Vladimir Putin, Russia’s paramount leader for almost two decades, is facing mounting pressure at home and abroad. His ally in Belarus, President Alexander Lukashenko, is facing wide spread opposition since claiming re-election last year in a widely condemned election. Russian diplomats have been expelled from the US, Czech Republic, and Poland, along with new a round of economic sanctions by Western powers. At home, mass protests are springing up across the country in support of jailed Putin critic and anti-corruption campaigner Alexei Navalny. Putin’s response has been a show of force; the President moved 100,000 Russian troops to disputed areas of Ukraine, deployed warships to the Red Sea, cracked down on protesters, and warned the West it would cross Russia’s “red lines” at its peril.
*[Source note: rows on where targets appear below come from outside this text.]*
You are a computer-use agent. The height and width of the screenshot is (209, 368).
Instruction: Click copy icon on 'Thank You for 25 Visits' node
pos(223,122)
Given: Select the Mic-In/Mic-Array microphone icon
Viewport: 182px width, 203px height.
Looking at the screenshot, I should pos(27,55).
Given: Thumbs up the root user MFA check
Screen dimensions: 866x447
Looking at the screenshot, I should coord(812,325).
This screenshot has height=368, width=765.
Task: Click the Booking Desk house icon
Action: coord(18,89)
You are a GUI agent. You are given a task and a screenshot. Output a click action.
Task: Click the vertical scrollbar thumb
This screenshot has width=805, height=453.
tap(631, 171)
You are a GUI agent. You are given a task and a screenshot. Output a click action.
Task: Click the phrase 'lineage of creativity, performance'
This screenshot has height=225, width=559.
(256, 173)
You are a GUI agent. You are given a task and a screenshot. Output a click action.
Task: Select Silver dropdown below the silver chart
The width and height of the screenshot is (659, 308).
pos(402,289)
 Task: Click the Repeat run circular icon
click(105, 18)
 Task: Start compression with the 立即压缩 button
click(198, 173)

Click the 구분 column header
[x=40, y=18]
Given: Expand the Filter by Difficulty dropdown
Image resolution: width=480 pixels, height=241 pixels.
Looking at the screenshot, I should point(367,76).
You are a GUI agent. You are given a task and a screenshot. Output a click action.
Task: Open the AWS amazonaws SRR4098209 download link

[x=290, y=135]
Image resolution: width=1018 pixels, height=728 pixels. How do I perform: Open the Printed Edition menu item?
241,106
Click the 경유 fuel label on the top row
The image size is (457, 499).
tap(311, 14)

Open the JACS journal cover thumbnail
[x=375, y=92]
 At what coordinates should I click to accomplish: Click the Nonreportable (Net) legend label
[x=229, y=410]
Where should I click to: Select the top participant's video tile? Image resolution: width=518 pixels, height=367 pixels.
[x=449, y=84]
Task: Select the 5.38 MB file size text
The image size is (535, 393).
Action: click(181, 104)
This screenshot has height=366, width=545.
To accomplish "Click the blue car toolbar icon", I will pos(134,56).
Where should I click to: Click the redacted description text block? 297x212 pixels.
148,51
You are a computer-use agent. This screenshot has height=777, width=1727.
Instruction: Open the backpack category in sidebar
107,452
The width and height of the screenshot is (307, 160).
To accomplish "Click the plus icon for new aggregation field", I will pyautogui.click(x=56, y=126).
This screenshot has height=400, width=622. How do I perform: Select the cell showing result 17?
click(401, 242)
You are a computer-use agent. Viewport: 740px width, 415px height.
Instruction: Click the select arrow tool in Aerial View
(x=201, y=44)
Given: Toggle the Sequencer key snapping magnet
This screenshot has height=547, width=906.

Some experts believe that the only way to de-escalate tensions with Russia is through open dialogue on issues of mutual interest. Negotiations will reduce the risk of conflict and advance common goals that benefit both parties, such as arms control, Middle East stability and the Arctic. Others see isolation and increased sanctions as the only answer to Putin’s regime. The Russian President is a dangerous actor whose efforts to destabilize the West are a clear and present danger. Appeasement of any kind will only encourage more bad behaviour and increase the risk of an open conflict.
Arguing for the motion is Bill Browder, political activist and author of the best-selling book Red Notice, which chronicles Browder’s mission to expose the Kremlin's corruption while running the largest hedge fund in Russia.
Arguing against the motion is Matthew Rojansky, Director of the Wilson Center’s Kennan Institute, and one of the country’s leading analysts of US relations with Russia, Ukraine, and the region.
“We have to think of dealing with Putin like we're dealing with a criminal enterprise....we have to contain him and not give him any latitude for bad actions.”
“Strategic stability between the United States and Russia is absolutely critical. Arms control doesn't happen without dialogue.”